Smeg Soda Maker for $200: There's a lot to like about this Smeg soda maker. In a world of utilitarian or plasticky carbonators, Smeg is the only soda maker not named “Aarke” that one could plausibly call sexy, matte-finished with a clever knob control integrated imperceptibly into its sleek form. WIRED reviewer Chris Haslam had good experience with this device in the UK (8/10, WIRED Recommends), but the United States does not have the same CO2 canister exchange program, and this Smeg is the only soda maker I've tested that doesn't come with a canister to start you off—which keeps this out of our top picks. The included instructions are a bit basic, possibly too basic, as Haslam noted in his review. (I found them maddening, frankly, and the included bottle is a bit too easy to mis-thread.) But for the record, four seconds of carbonation gets you light fizz, six seconds gets big club soda bubbles. And it's a gorgeous device. If you want one that looks pretty on your countertop, this might be the one for you.
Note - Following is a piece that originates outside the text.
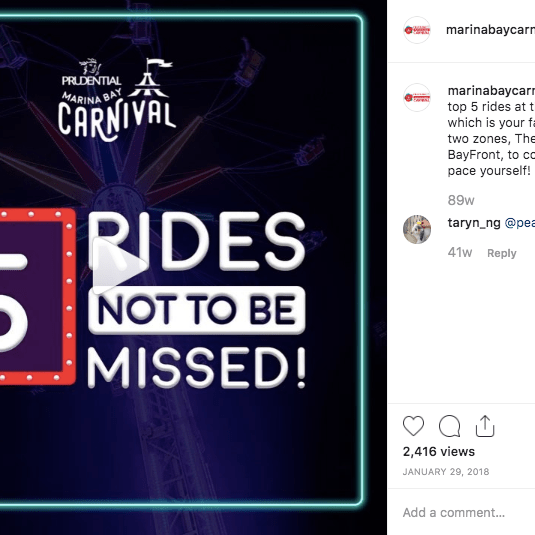Share the post via share icon
The width and height of the screenshot is (535, 535).
pos(485,425)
Aarke Carbonator III for $229: The metallic, slim Aarke is stylish—maybe even sexy—noted contributing reviewer Andrew Watman. This may be reason enough to love it, and invite it to live on your countertop, and unlike many it's a one-touch system. But the bubbles are finer and more faint than other entrants, Watman observed, and you need to flip the machine upside down to screw the canister in. Nice if you like delicate bubbles, though.
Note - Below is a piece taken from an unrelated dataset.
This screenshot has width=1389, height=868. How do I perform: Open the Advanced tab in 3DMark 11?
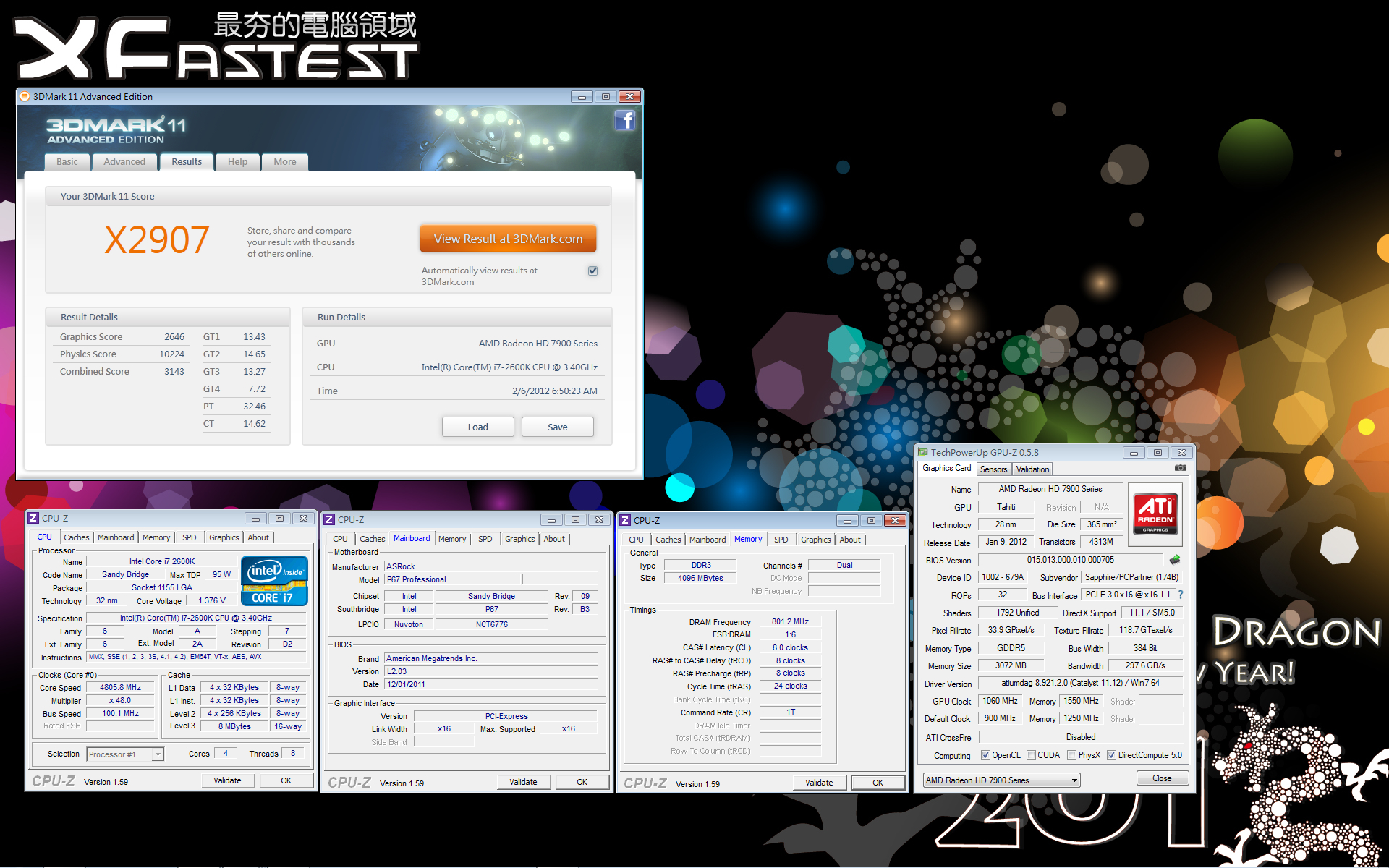click(124, 162)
Aarke Carbonator Pro for $350: The “Pro” is an upgrade model of the Carbonator 3, but with lovely glass bottles instead of plastic ones. This is all quite pretty, but comes with a bit of a steep price hike.
Drinkmate Spritzer for $80: The portable version of the Drinkmate OmniFizz, shaped a bit like a nail gun, offers many of the same wonderful fizzing capabilities as the OmniFizz—but in a smaller and more portable package. So what's not to love? It's a bit jankier. The fizz infuser mechanism clunks awkwardly forward and back, with great difficulty, making you feel in danger of breaking the plastic. And at one point, the carbonation trigger stayed jammed in the “on” position and blasted carbonation into empty air until I removed the CO2 tank outright. This was an error I wasn't able to replicate, but it made me forever a bit leery.